EDIT: See Solving "Who owns the Zebra" programmatically? for a similar class of problem
There's a category of logic problem on the LSAT that goes like this:
Seven consecutive time slots for a broadcast, numbered in chronological order I through 7, will be filled by six song tapes-G, H, L, O, P, S-and exactly one news tape. Each tape is to be assigned to a different time slot, and no tape is longer than any other tape. The broadcast is subject to the following restrictions:
L must be played immediately before O.
The news tape must be played at some time after L.
There must be exactly two time slots between G and
P, regardless of whether G comes before P or whether G comes after P.
I'm interested in generating a list of permutations that satisfy the conditions as a way of studying for the test and as a programming challenge. However, I'm not sure what class of permutation problem this is. I've generalized the type problem as follows:
Given an n-length array A:
- How many ways can a set of n unique items be arranged within A? Eg. How many ways are there to rearrange ABCDEFG?
- If the length of the set of unique items is less than the length of A, how many ways can the set be arranged within A if items in the set may occur more than once? Eg. ABCDEF => AABCDEF; ABBCDEF, etc.
- How many ways can a set of unique items be arranged within A if the items of the set are subject to "blocking conditions"?
My thought is to encode the restrictions and then use something like Python's itertools to generate the permutations. Thoughts and suggestions are welcome.
Okay, so the way I see it, there are two ways to approach this problem:
Go about writing a program that will approach this problem head first. This is going to be difficult.
But combinatorics teaches us that the easier way to do this is to count all permutations and subtract the ones that don't satisfy your constraints.
I would go with number 2.
You can find all permutations of a given string or list by using this algorithm. Using this algorithm, you can get a list of all permutations. You can now apply a number of filters on this list by checking for the various constraints of the problem.
def L_before_O(s):
return (s.index('L') - s.index('O') == 1)
def N_after_L(s):
return (s.index('L') < s.index('N'))
def G_and_P(s):
return (abs(s.index('G') - s.index('P')) == 2)

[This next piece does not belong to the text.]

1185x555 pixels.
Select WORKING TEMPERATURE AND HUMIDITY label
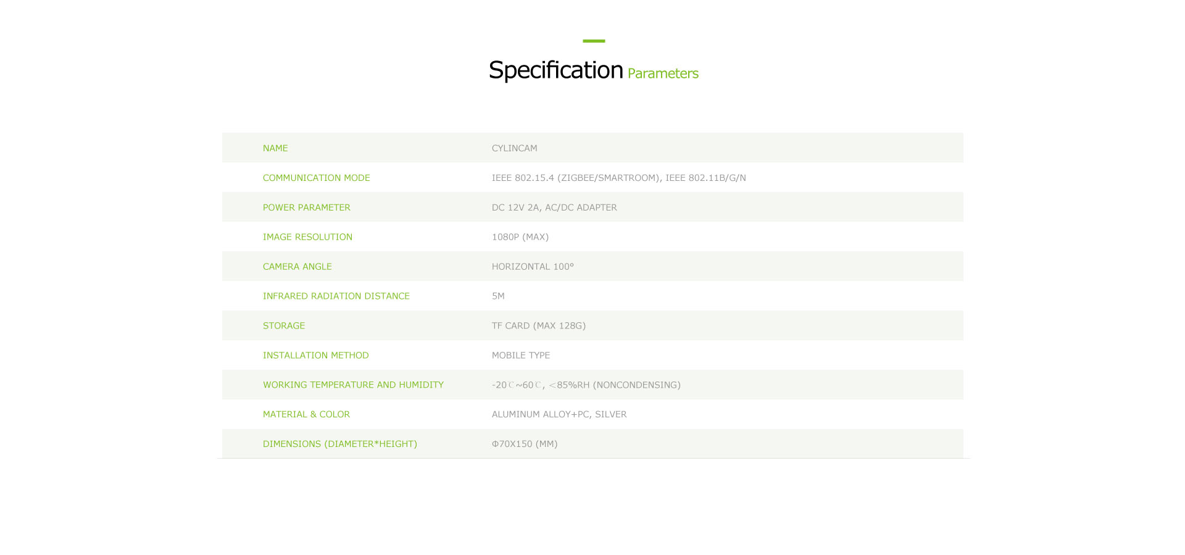click(x=353, y=385)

def all_perms(s): #this is from the link
if len(s) <=1:
yield s
else:
for perm in all_perms(s[1:]):
for i in range(len(perm)+1):
yield perm[:i] + s[0:1] + perm[i:]
def get_the_answer():
permutations = [i for i in all_perms('GHLOPSN')] #N is the news tape
a = [i for i in permutations if L_before_O(i)]
b = [i for i in a if N_after_L(i)]
c = [i for i in b if G_and_P(i)]
return c
I haven't tested this, but this is general idea of how I would go about coding such a question.
Hope this helps
This is easy to solve (a few lines of code) as an integer program. Using a tool like the GNU Linear Programming Kit, you specify your constraints in a declarative manner and let the solver come up with the best solution. Here's an example of a GLPK program.
You could code this using a general-purpose programming language like Python, but this is the type of thing you'll see in the first few chapters of an integer programming textbook. The most efficient algorithms have already been worked out by others.
EDIT: to answer Merjit's question:
Define:
- matrix Y where Y_(ij) = 1 if tape i
is played before tape j, and 0
otherwise.
- vector C, where C_i
indicates the time slot when i is
played (e.g. 1,2,3,4,5,6,7)
- Large
constant M (look up the term for
"big M" in an optimization textbook)
Minimize the sum of the vector C subject to the following constraints:
Y_(ij) != Y_(ji) // If i is before j, then j must not be before i
C_j < C_k + M*Y_(kj) // the time slot of j is greater than the time slot of k only if Y_(kj) = 1
C_O - C_L = 1 // L must be played immediately before O
C_N > C_L // news tape must be played at some time after L
|C_G - C_P| = 2 // You will need to manipulate this a bit to make it a linear constraint
That should get you most of the way there. You want to write up the above constraints in the MathProg language's syntax (as shown in the links), and make sure I haven't left out any constraints. Then run the GLPK solver on the constraints and see what it comes up with.